*TASK:*
Write out the entries word for word, starting at the very beginning and ending with the line that contains "This screenshot has height=128, width=238.". Leave the pictures out of your copy.

*EXTRACTED RECORDS:*
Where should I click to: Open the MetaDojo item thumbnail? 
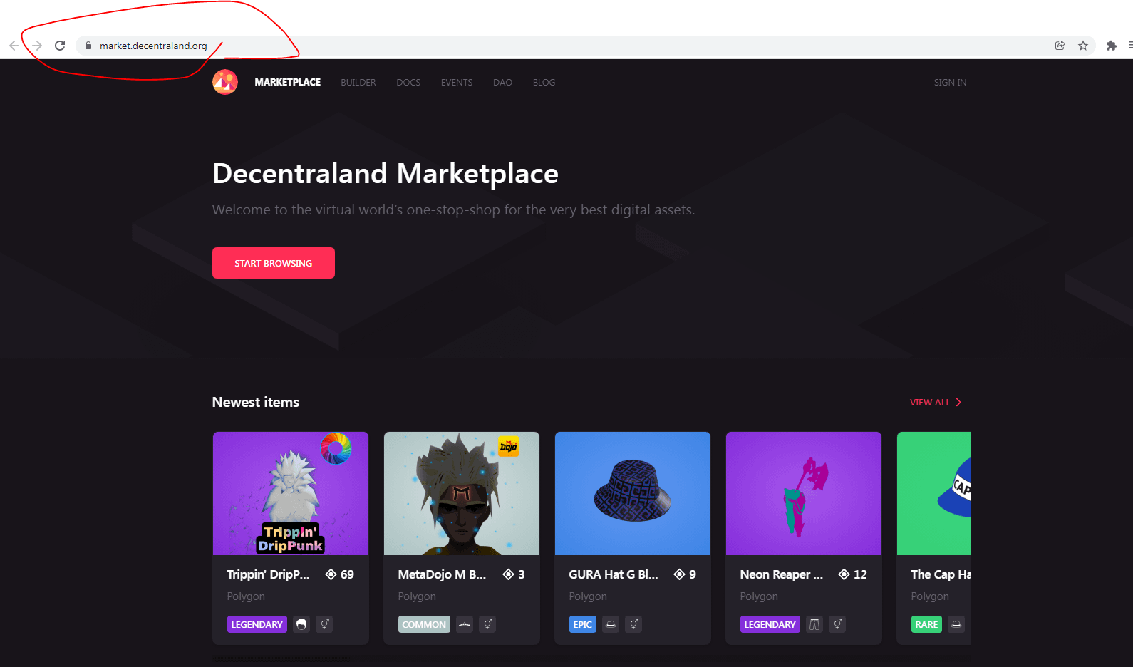pos(461,493)
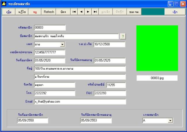The image size is (187, 132).
Task: Click the question mark lookup button
Action: (x=123, y=36)
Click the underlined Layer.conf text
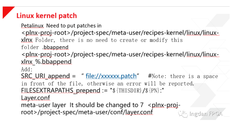This screenshot has height=128, width=238. coord(36,98)
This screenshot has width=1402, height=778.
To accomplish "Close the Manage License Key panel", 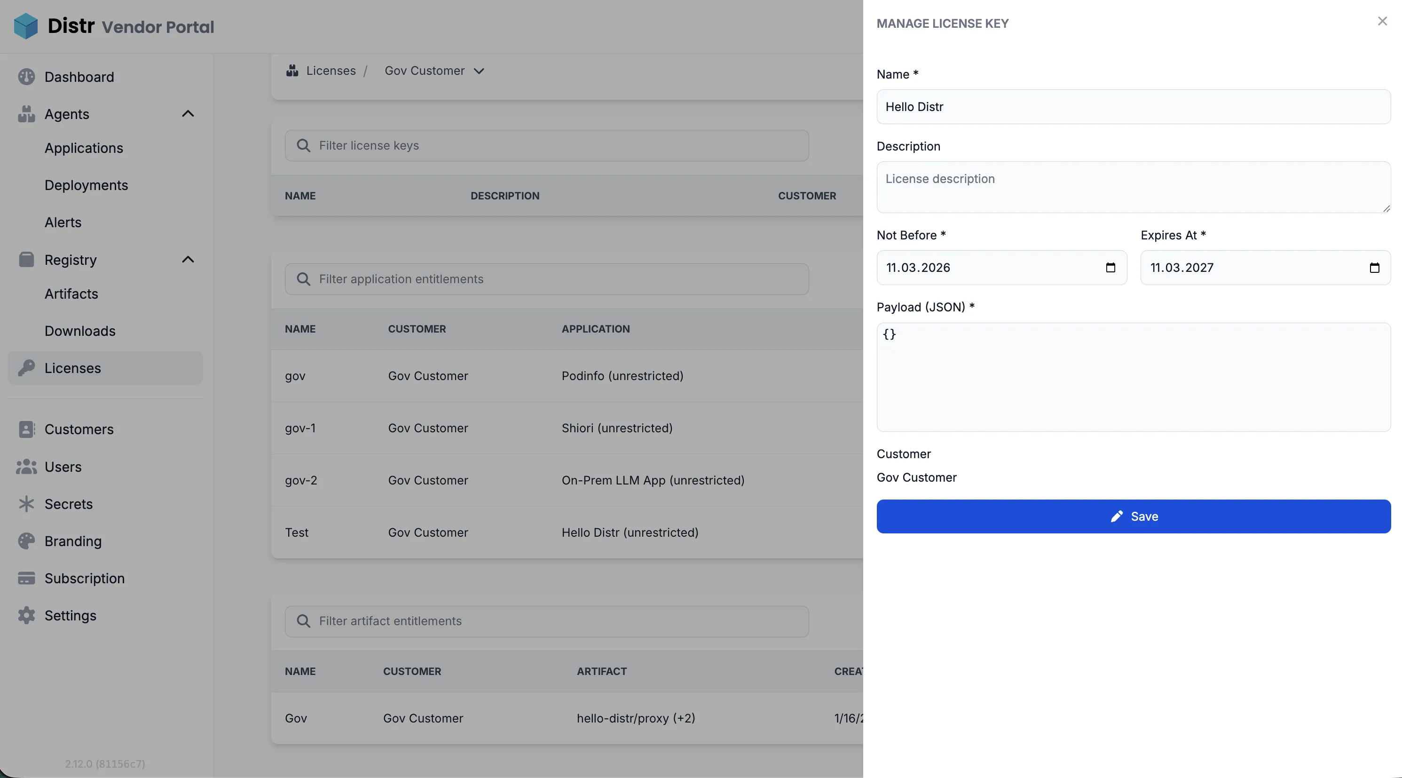I will click(1382, 21).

*ANSWER TO THIS PROBLEM:*
Where should I click to: Open the MetaDojo item thumbnail? 
pos(461,493)
The image size is (187, 132).
Task: Click the question mark lookup button
Action: (x=123, y=36)
Click the underlined Layer.conf text
This screenshot has height=128, width=238. coord(36,98)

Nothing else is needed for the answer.